◆ Task instructions
The stretch wanted below opens at the line containing "Task: Select the Text Field component icon" and closes at the line containing "Given: Switch to the Build Steps tab". Please return it exactly, with no other lines.
-- Data in this exercise follows --
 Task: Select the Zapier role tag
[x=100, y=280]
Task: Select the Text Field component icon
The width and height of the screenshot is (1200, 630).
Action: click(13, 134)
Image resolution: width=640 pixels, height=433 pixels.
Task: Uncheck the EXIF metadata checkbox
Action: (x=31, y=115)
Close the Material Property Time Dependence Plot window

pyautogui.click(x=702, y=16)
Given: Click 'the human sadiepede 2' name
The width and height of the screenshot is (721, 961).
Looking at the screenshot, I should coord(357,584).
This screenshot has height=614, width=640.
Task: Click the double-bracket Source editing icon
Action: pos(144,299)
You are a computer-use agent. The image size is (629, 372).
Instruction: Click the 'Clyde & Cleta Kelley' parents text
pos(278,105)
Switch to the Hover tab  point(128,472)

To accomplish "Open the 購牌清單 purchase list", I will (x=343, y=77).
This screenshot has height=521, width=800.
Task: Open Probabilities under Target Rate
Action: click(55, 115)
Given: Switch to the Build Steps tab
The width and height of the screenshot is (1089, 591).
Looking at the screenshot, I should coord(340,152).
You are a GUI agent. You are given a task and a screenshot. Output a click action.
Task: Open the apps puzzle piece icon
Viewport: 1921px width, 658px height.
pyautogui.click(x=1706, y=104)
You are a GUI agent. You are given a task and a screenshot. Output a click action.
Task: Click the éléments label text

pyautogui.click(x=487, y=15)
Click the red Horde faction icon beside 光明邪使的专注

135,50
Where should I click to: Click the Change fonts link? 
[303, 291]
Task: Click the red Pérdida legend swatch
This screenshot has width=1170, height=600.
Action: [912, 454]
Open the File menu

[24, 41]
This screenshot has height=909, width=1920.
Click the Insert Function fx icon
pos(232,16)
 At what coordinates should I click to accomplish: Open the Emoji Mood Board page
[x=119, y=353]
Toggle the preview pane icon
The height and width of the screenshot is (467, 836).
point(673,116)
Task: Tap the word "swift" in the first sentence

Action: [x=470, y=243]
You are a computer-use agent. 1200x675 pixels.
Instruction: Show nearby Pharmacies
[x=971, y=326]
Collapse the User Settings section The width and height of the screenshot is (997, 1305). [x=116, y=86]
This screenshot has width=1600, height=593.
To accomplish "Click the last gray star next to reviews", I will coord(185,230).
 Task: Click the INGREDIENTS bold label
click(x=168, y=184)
-- Data in this exercise concluded --
◆ Written solution
Task: Select the Text Field component icon
The width and height of the screenshot is (1200, 630).
Action: click(13, 134)
Image resolution: width=640 pixels, height=433 pixels.
Task: Uncheck the EXIF metadata checkbox
Action: (x=31, y=115)
Close the Material Property Time Dependence Plot window

pyautogui.click(x=702, y=16)
Given: Click 'the human sadiepede 2' name
The width and height of the screenshot is (721, 961).
Looking at the screenshot, I should coord(357,584).
This screenshot has height=614, width=640.
Task: Click the double-bracket Source editing icon
Action: pos(144,299)
You are a computer-use agent. The image size is (629, 372).
Instruction: Click the 'Clyde & Cleta Kelley' parents text
pos(278,105)
Switch to the Hover tab  point(128,472)

To accomplish "Open the 購牌清單 purchase list", I will (x=343, y=77).
This screenshot has height=521, width=800.
Task: Open Probabilities under Target Rate
Action: click(55, 115)
Given: Switch to the Build Steps tab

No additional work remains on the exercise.